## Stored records
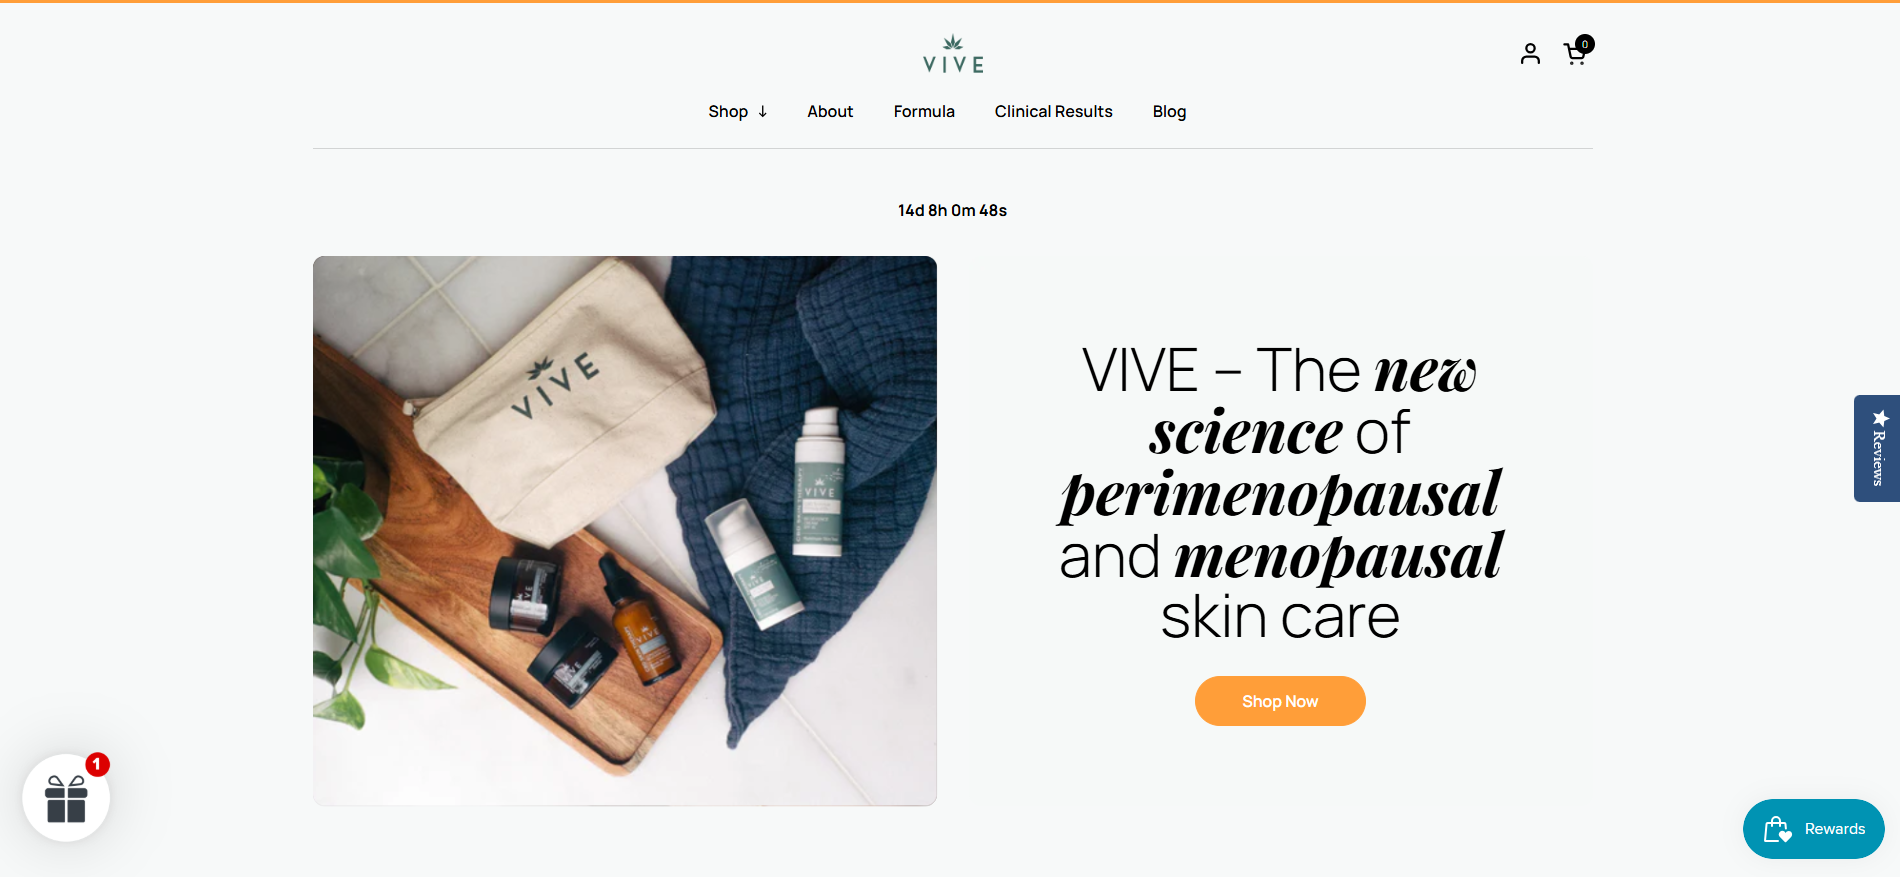Click the cart item count badge

(x=1585, y=44)
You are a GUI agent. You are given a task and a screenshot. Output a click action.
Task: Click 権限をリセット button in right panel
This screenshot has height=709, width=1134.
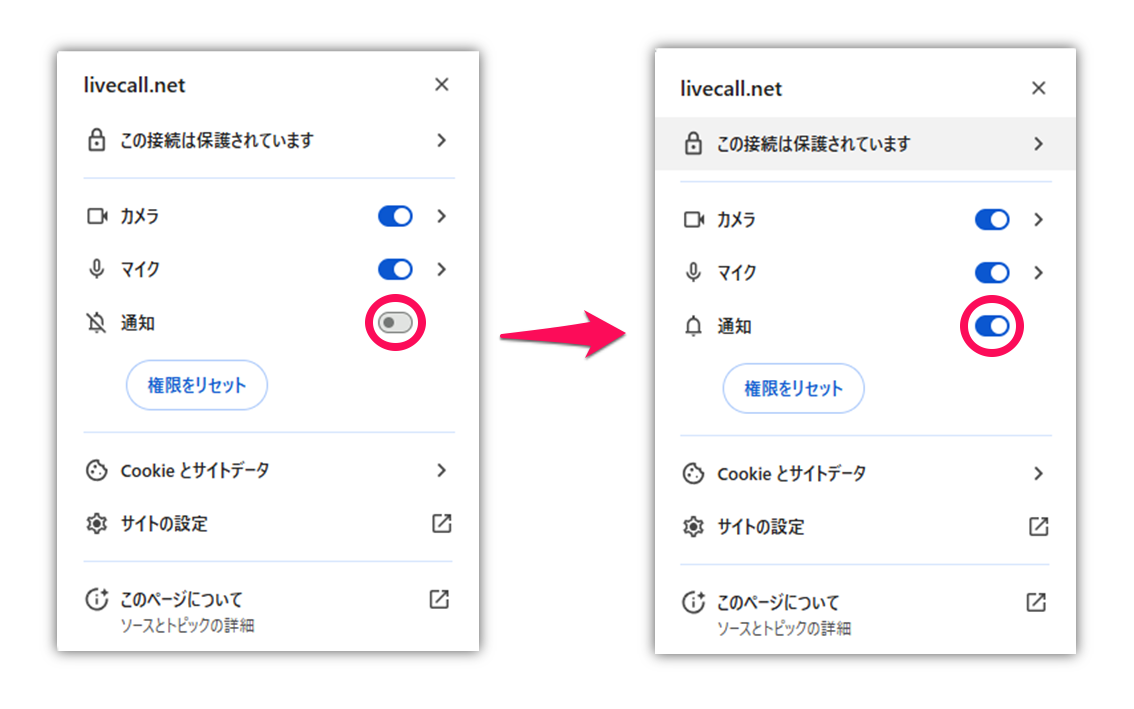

## Activity
Nothing but the lines from the one that contains "You are a GUI" through the last line of the records belongs in the answer, reproduced exactly, with no pictures.

## Result for this exercise
You are a GUI agent. You are given a task and a screenshot. Output a click action.
Task: Click 権限をリセット button in right panel
This screenshot has height=709, width=1134.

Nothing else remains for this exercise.